I understand your requests for a “straight” pass through of metadata except for the fact that in my post PL 5 Keywords Handling: Output Files - #9 by BHAYT I raise the issue that I cannot replicate your evidence in the tests I did earlier today.

I just cleared the IMatch database and reran the addition of keywords to a RAW photo and this time I got yet another variant on possible combinations, i.e.

Added another RAW and assigned the keywords in IMatch but with the ‘Write path elements’ set and got what I expected. Putting both through PL5.1.3 did not produce any extraneous keywords in the ‘hr’ group.

In the test that I did where I stated that I was confused, IMatch inserted the additional keys automatically, I did not enter any flat keys but IMatch did seem to be “second guessing” me as I entered the keywords!?

I’ll take a closer look. In the meantime, I replied to you in a different thread: PL 5 Keywords Handling: Output Files - #10 by jch2103

This should never be possible. Any good DAM should have a dictionary and a separate “manager” for that dictionary. When you add a hierarchical keyword, you should not have to, or be able to, write multiple levels to the hierarchical subject tag.

Take Fruit > Orange > Satsuma as an example

If I choose it…

Capture d’écran 2022-01-28 à 12.16.45

Capture d’écran 2022-01-28 à 12.19.54

Capture d’écran 2022-01-28 à 12.20.17

Capture d’écran 2022-01-28 à 12.20.29

Then what gets written, automatically, is…

<dc:subject>
   <rdf:Bag>
    <rdf:li>Couleur</rdf:li>
    <rdf:li>Fruit</rdf:li>
    <rdf:li>Orange</rdf:li>
    <rdf:li>Satsuma</rdf:li>
   </rdf:Bag>
  </dc:subject>
  …
  <lr:hierarchicalSubject>
    <rdf:Bag>
      <rdf:li>Couleur</rdf:li>
      <rdf:li>Couleur|Orange</rdf:li>
      <rdf:li>Fruit</rdf:li>
      <rdf:li>Fruit|Orange</rdf:li>
      <rdf:li>Fruit|Orange|Satsuma</rdf:li>
    </rdf:Bag>
  </lr:hierarchicalSubject>

Couleur is the French word but let’s change it to the English Colour. I go to the manager pane and select the word…
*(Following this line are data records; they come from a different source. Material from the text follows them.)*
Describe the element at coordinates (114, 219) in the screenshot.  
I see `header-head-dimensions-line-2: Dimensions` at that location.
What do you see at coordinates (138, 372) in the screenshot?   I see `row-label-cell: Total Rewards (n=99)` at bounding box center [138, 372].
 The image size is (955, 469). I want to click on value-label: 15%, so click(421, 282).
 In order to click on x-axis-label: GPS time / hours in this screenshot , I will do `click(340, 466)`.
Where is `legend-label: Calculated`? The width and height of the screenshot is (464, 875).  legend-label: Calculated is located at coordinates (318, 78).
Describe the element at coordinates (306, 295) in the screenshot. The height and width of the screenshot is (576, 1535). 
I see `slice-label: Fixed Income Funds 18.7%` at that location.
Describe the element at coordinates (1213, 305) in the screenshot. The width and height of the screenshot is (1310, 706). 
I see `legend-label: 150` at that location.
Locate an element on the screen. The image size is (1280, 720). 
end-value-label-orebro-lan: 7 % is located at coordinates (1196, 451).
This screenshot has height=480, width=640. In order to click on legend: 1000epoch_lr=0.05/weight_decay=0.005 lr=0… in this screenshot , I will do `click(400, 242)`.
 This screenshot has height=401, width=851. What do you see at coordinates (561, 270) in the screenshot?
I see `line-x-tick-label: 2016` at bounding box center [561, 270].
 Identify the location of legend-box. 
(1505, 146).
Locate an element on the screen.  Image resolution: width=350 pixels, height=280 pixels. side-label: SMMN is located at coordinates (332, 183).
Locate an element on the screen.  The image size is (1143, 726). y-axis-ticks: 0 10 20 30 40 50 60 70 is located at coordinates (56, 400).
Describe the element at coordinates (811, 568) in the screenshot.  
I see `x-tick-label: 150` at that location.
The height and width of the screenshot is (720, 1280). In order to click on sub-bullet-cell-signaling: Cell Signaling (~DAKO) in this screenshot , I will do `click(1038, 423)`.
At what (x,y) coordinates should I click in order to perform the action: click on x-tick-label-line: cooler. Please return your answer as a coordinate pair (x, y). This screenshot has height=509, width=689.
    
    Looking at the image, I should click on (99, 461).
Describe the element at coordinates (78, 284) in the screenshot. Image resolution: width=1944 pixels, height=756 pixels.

Capture d’écran 2022-01-28 à 12.25.16

Capture d’écran 2022-01-28 à 12.21.27

For the non-Francophones, that basically says that renaming this keyword will also update any images that contain it. Everywhere that word exists, including in any hierarchies, will also be changed.

If a DAM app allows direct editing of the component parts of the lr:hierarchicalSubject tag, it should be avoided like the plague.

I think the only real difference of opinion is whether to add all levels of a hierarchy or just the single path to the bottom level. As I’ve said before, both are valid, it’s just that I prefer to write all levels because it also allows the definition of intermediate levels, which might suit some DAMs or search engines better.

My IPTC tag are not integrated since the last PL5 update in the exported JPG file, only XMP metadata !!!

Are you talking about the same thing ? Because some of websites CMS or hosting services still use the “old” IPTC" format. There’s no problem to keep both standards side by side so why this regression ?

Please check my original post above: PL5 Adds Legacy (i.e., obsolete) IPTC Metadata

There can be differences between Legacy IPTC and XMP IPTC data that lead to data inconsistencies.

My complaint was about PL5 creating Legacy IPTC tags in output files when they don’t exist in the original raw file. I’d agree that if you have Legacy IPTC data in your raw files, they should be propagated to output files.